■ TASK ■
Among these records, which lines include "computer"? Copy them out.

SUPPLIED RECORDS below:

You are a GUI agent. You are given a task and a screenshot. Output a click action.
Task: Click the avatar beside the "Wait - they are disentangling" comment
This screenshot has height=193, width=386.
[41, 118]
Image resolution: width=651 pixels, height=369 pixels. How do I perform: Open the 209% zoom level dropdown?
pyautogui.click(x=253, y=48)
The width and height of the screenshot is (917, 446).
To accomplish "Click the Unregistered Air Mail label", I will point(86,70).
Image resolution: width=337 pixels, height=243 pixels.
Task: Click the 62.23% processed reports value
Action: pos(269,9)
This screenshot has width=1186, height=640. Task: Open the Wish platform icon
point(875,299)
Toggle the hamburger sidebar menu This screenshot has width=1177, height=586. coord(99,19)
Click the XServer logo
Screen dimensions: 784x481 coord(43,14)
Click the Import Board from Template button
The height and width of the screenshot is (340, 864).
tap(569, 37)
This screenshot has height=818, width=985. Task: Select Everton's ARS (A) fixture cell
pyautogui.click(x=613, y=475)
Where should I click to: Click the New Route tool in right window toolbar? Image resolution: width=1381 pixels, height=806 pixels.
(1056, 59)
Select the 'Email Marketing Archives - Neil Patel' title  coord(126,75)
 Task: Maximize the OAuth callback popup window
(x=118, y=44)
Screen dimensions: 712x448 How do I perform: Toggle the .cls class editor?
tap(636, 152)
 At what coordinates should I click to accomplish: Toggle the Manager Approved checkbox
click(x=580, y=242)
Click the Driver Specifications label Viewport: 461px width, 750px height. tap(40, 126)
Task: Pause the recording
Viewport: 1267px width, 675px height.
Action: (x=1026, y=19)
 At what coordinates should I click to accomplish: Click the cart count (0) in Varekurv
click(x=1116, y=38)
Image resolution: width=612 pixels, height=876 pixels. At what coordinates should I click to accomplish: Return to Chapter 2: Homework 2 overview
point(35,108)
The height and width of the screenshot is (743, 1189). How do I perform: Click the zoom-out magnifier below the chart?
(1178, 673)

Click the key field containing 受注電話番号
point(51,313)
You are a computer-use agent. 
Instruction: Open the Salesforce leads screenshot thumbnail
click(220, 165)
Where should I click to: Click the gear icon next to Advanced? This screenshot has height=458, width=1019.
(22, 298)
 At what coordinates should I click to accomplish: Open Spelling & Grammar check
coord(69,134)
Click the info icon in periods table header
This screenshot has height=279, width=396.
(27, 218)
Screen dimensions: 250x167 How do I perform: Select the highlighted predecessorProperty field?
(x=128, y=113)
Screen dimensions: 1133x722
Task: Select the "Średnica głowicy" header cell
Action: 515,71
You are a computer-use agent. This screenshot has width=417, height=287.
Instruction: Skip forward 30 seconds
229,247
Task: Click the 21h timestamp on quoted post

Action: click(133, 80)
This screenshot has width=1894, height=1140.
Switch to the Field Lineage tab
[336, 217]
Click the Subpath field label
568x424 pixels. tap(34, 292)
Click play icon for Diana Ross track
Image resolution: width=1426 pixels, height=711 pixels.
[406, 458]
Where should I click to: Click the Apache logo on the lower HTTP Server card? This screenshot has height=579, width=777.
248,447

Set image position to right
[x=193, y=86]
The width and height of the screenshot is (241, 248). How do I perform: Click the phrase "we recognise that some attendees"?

End of SUPPLIED RECORDS.

■ TASK RESPONSE ■
You are a computer-use agent. 
You are a computer-use agent. This screenshot has width=417, height=287.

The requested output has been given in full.